Stories on how people found your way to the Gatineau Hills written by Chelsea writer Phil Jenkins.

The following article first appeared in "The Low Down to Hull and Back News" in the June 06, 2018 issue. Reprinted with permission.

Strong soul finally makes her way home

By Phil Jenkins

Arden Frances Welburn-Jay got here on Feb. 26 of this year. Arie, as her family calls her, is the third child of Allysun and Paul, and she lives with them and her two sisters in a house near the covered bridge. Although she is a very endearing and heroic recent addition to the community, Arie has only recently arrived among us in the Hills. The first several weeks of her life were spent in hospitals, as were her mother's.

Arden Frances Welburn-Jay
Wakefield's Arden Frances Welburn-Jay was cheered on by the doctor to come into this world. Photo courtesy Allysun Welburn.

Arie's presence in the womb came as a surprise to her parents. At the doctor's for another health matter, Allysun was told that she was 20 weeks pregnant. Her denial was overruled by the strong heartbeat on an ultrasound. Then, when she did arrive, Arie was immediate considerable cause for concern: she was born with the rare Pierre Robin syndrome (Robin was a French dental surgeon.) Allysun recalled hearing a doctor repeatedly saying, "Come on, baby, come on!" Simply put, the architecture of Arie's jaw at birth - small lower jaw, cleft palate, tongue set back and blocking the throat - made swallowing impossible and breathing difficult. But days later, when the immediate danger was assuaged and Allysun finally got to have her baby alongside her, she knew that Arie was a strong soul.
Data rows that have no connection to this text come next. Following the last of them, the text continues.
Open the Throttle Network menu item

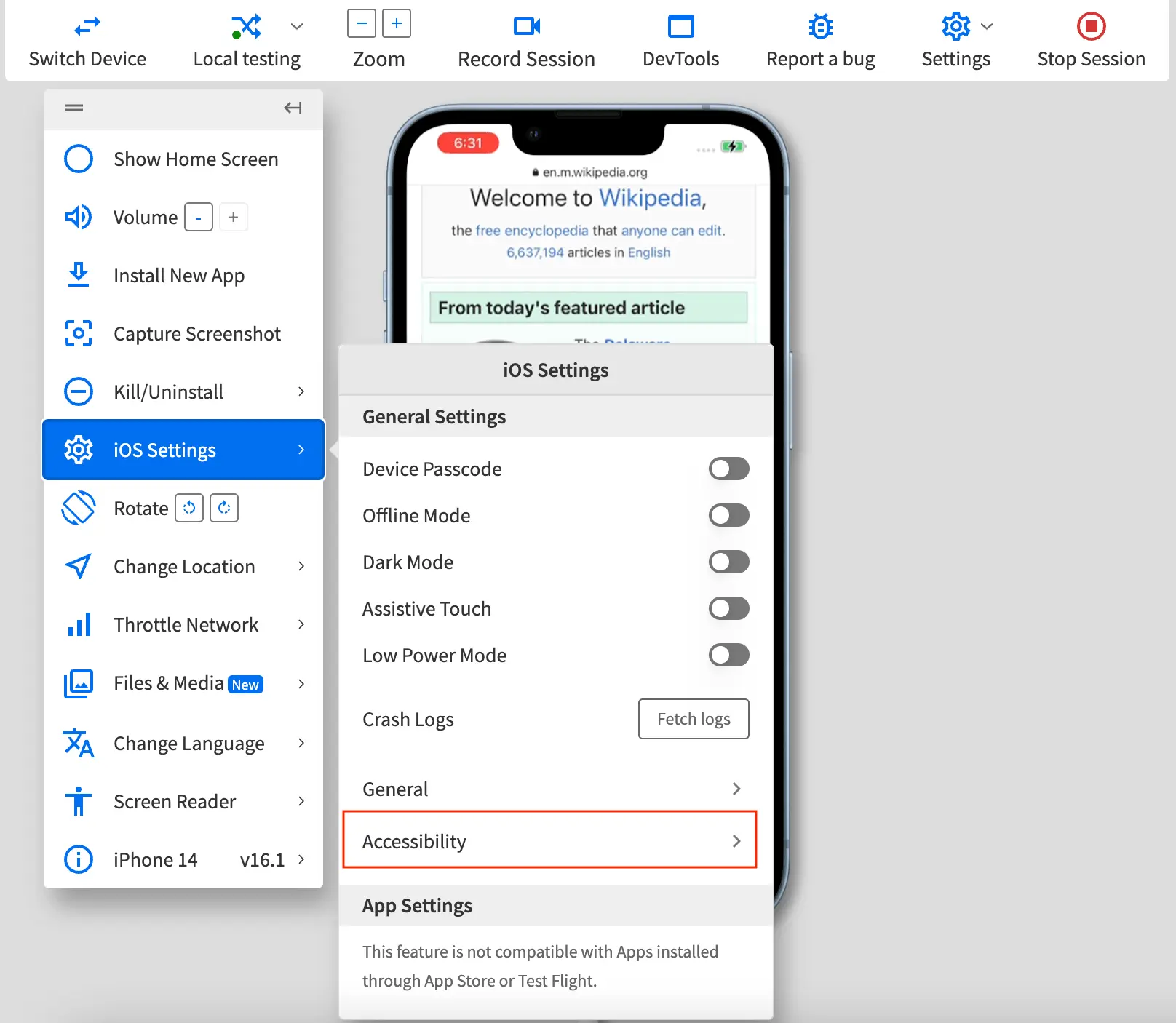pyautogui.click(x=186, y=624)
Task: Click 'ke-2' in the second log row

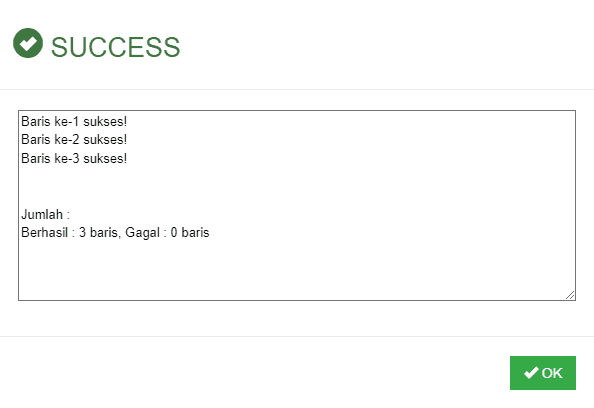Action: (67, 139)
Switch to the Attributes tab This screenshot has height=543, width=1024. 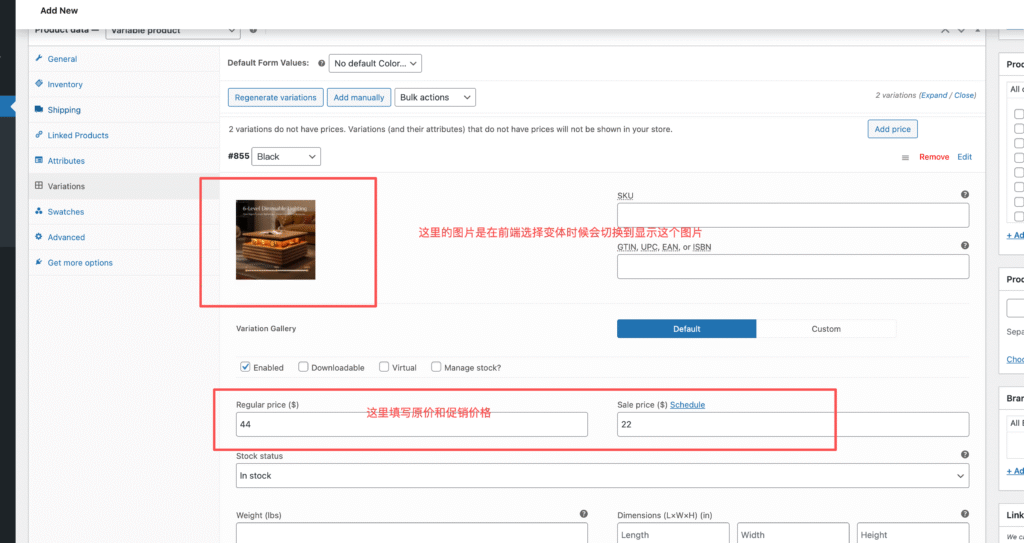66,161
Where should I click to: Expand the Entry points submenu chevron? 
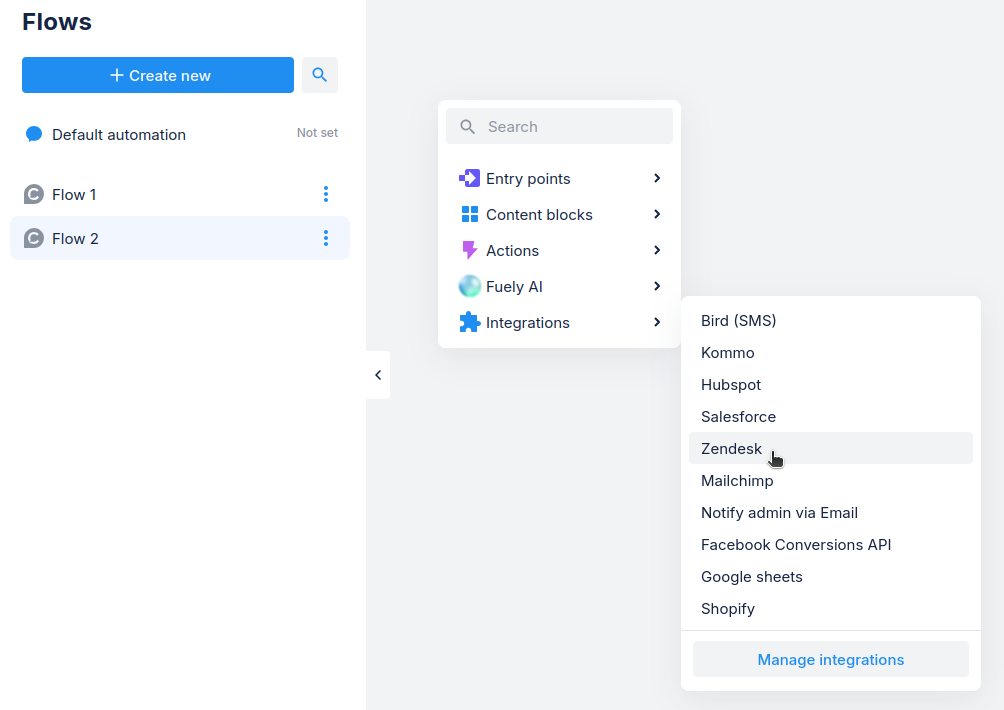(657, 178)
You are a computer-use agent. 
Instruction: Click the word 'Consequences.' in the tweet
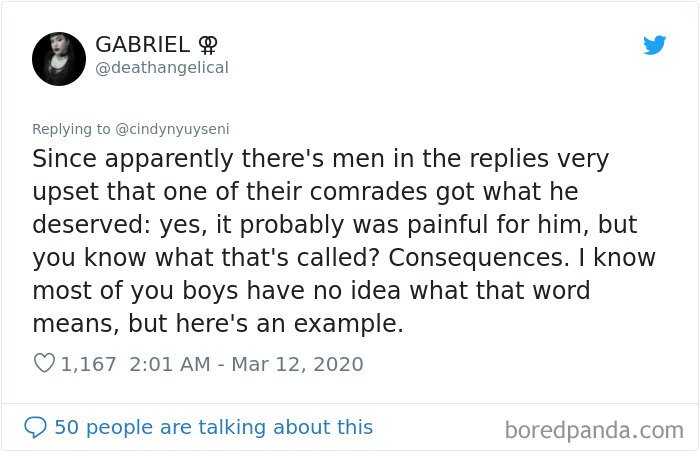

Arie proved her toughness over the next couple of months, impressing the nurses at CHEO, which has a neonatal care unit with some experience of Pierre Robin babies, with her determination, having gotten here, to remain. Through multiple intubations, collapsed lungs, painkiller addiction and gradual weaning, the light at tunnel's end grew brighter.

"The nurses were stars," Allysun said. "They should be paid the same as hockey players."

At Molo's of a weekend morning, Allysun had finished feeding Arie. Mum's own breast milk in a bag is machine-pumped into her via a tube entering her nostril and ending in her stomach. Smiles and grumps alternate over the course of the hour, but there are no tears, no hissy fits. In another two hours, it will all start again.

Several women at the café offer Arie greetings, and there is, for the umpteenth time, patient explanation of her story so far, plus admiration for Arie's moccasins - a gift. "The community has been spectacular, and nourished us even as Arie was gaining health," Allysun said. "While I was in Ottawa all those tense, fraught weeks, there were meals in a cooler on our porch every night. I mentioned on social media that our dog needed a temporary home; the next day, the dog was rehoused." As the community virtually followed the daily progress of its newest villager, Arie became, as Allysun puts it, "everybody's baby." Arden Frances Welburn-Jay got here with difficulty, but she is here to stay.